The cuts are likely to fall hardest on more than half a million people who benefit from stimulus programs adopted by Congress at the height of the pandemic, including one targeting those who either are self-employed or work on behalf of gig-economy companies such as Uber. Beginning next month, many of these workers are likely to receive no aid at all.
The looming cliff reflects an emerging campaign on the part of GOP leaders to combat what they see as a national worker shortage. Governors in states including Mississippi, Montana and Tennessee contend that generous federal benefits parceled out over the past year have deterred people from returning to their old positions now that the public-health crisis is waning.
The reality is more complicated, labor experts say. The slowdown in hiring may instead reflect workers' concerns about their safety and difficulties in obtaining childcare, or their trouble finding suitable positions in hard-hit industries like tourism on top of mounting frustration over wages they see as too low. That means the loss of unemployment benefits over the next month threatens to inflict new financial harm on those who are already say they're struggling.
At least 13 GOP-led states so far have announced plans to slash benefits: Alabama, Arkansas, Idaho, Iowa, Montana, Mississippi, Missouri, North Dakota, South Carolina, South Dakota, Tennessee, Utah and Wyoming.
Starting next month, roughly 273,000 of these states' workers are set to see their payments fall by $300 each week, according to a Washington Post analysis of federal claims data released Thursday. Millions of Americans have received the extra allotment as a result of a federal stimulus program Congress adopted earlier this year. In these 13 GOP-led states, however, out-of-work residents soon will be able to collect only as much as their unemployment insurance programs allowed prior to the pandemic, which in some parts of the country is well below poverty-level wages.

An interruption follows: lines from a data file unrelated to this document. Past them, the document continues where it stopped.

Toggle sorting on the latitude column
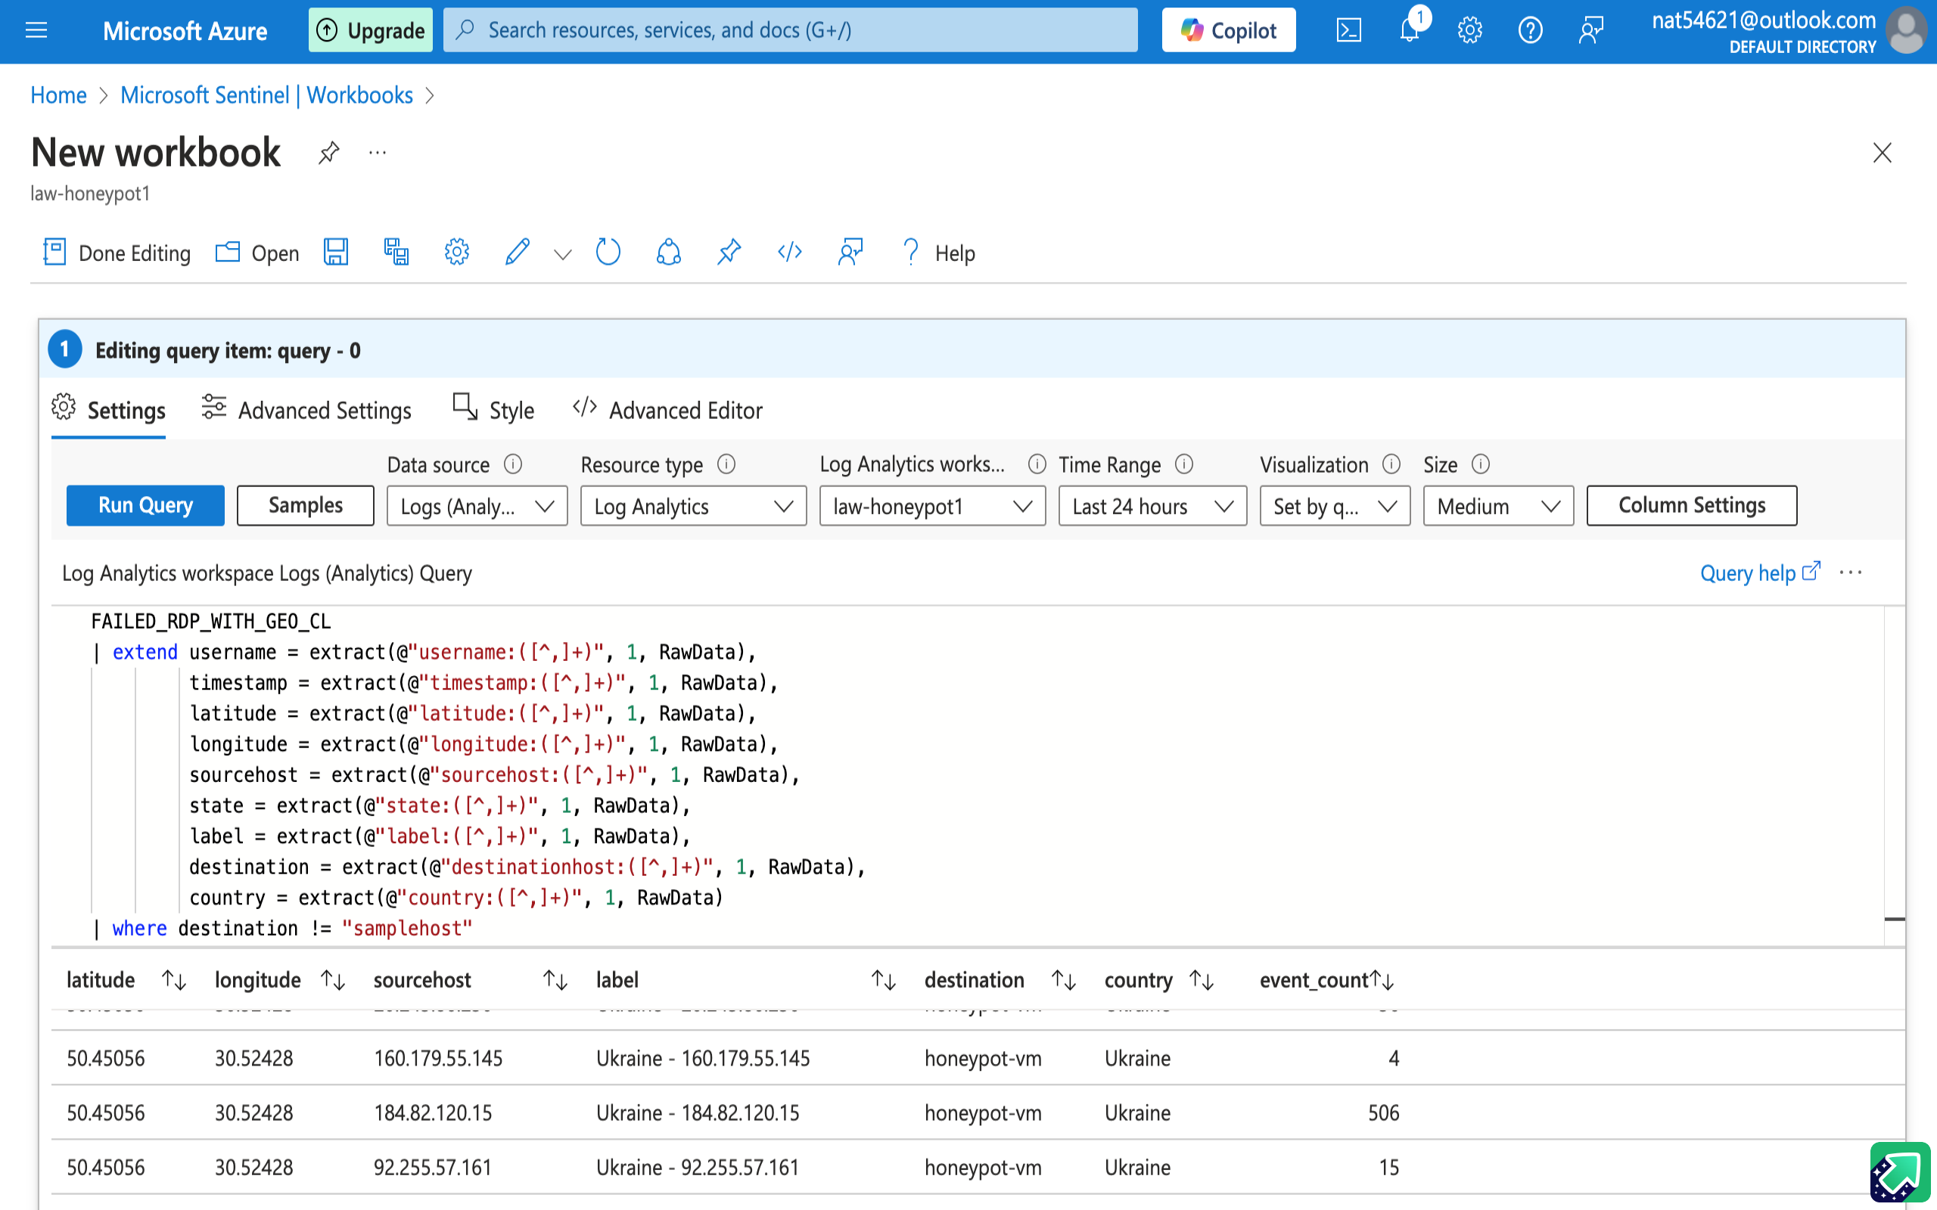 click(174, 980)
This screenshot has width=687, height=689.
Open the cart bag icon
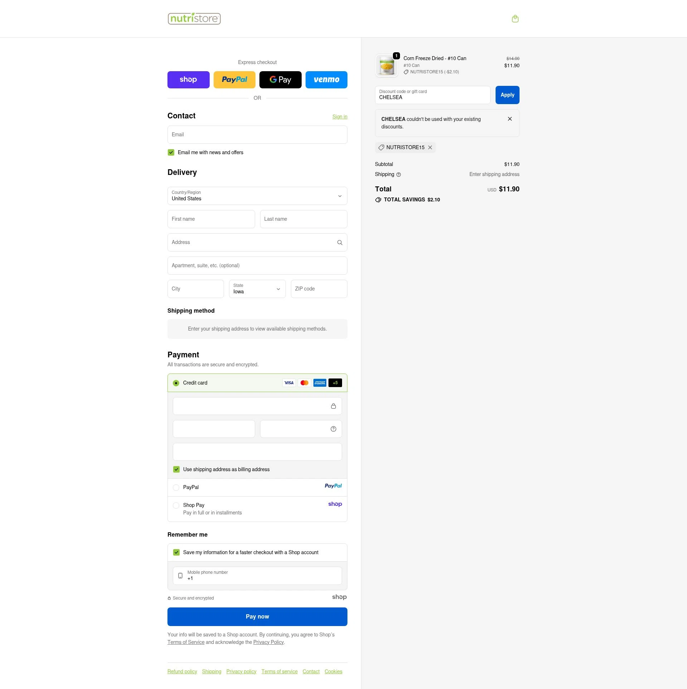(515, 19)
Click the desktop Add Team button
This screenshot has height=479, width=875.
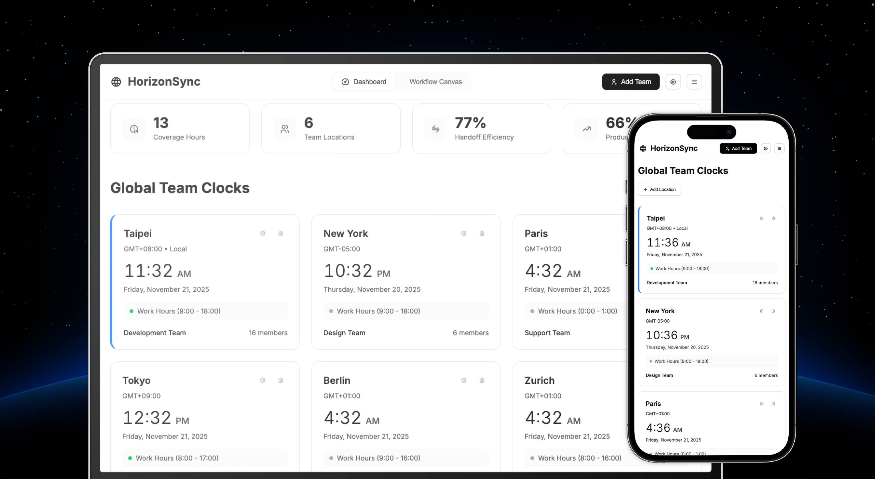[x=631, y=82]
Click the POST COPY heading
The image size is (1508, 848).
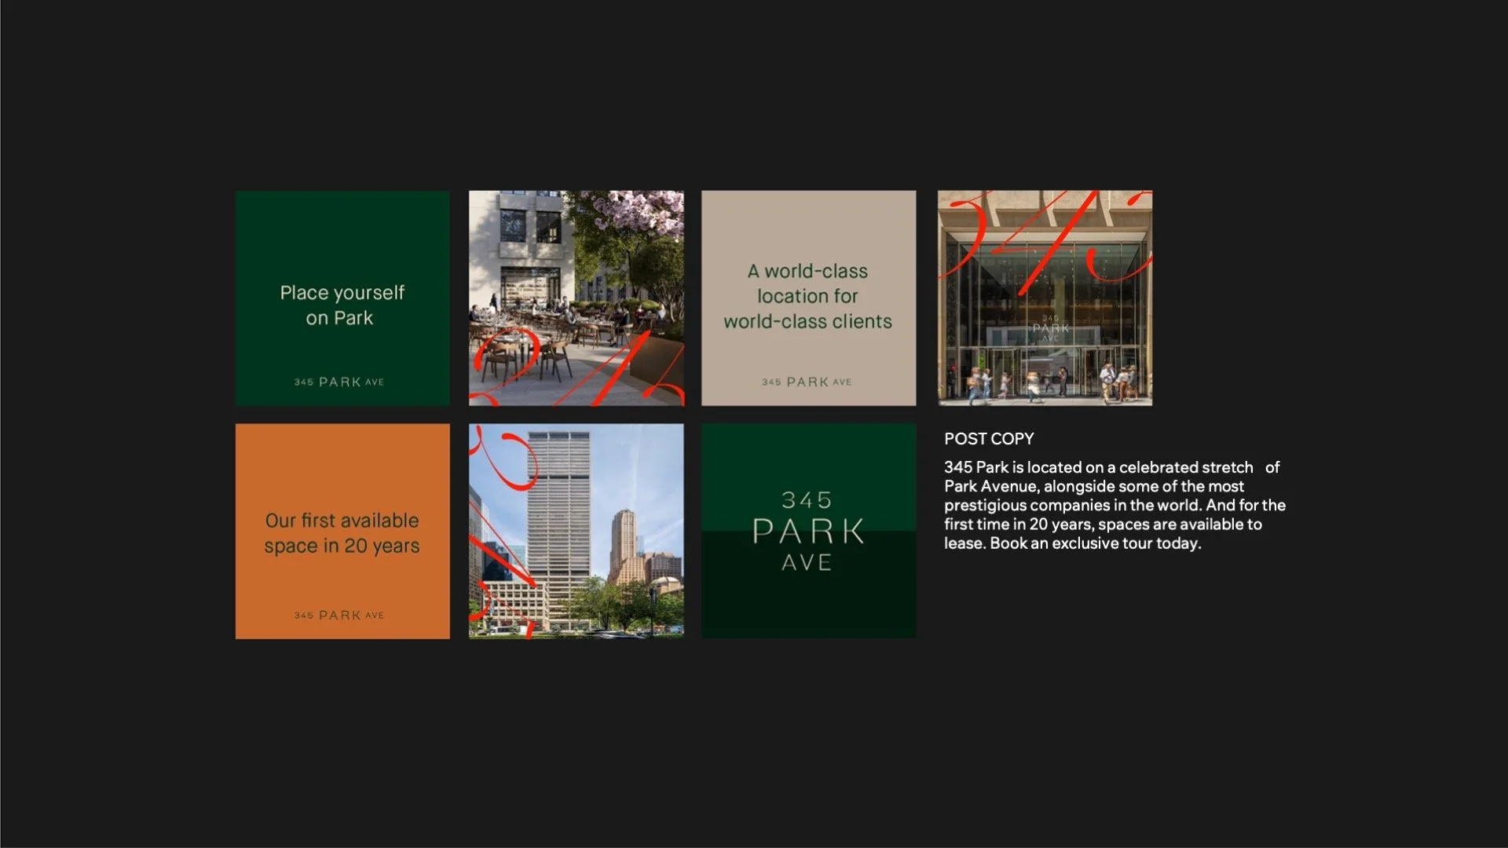click(x=989, y=439)
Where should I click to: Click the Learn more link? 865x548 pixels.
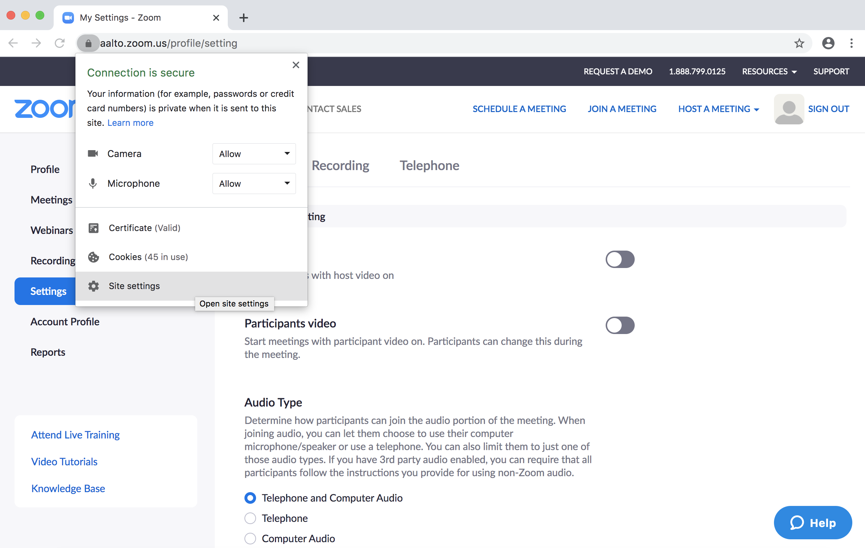click(130, 123)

For a second group of about 268,000 workers, their governors' cuts mean they stand to lose all of their benefits outright. This includes out-of-work Uber drivers and others who are self employed. These workers had obtained aid for the first time under a second stimulus initiative, known as Pandemic Unemployment Assistance, but their states are ending participation in the effort.
A final group of about 340,000 workers who collect traditional unemployment benefits each week similarly may see their benefits reduced to zero. These Americans currently rely on a federal program that pays them extra weeks of jobless support even if they have exhausted their states' annual allotments. Republican governors are cutting their participation in this effort as well, leaving workers who have been unemployed for prolonged periods with potentially no options remaining to obtain aid.
More governors are expected to follow the lead of Arkansas and other GOP-led states, which combined with recent drops in new state unemployment claims, could change the total number of Americans affected. On Thursday, the Labor Department said that 473,000 Americans had filed new unemployment insurance claims last week, marking another pandemic low.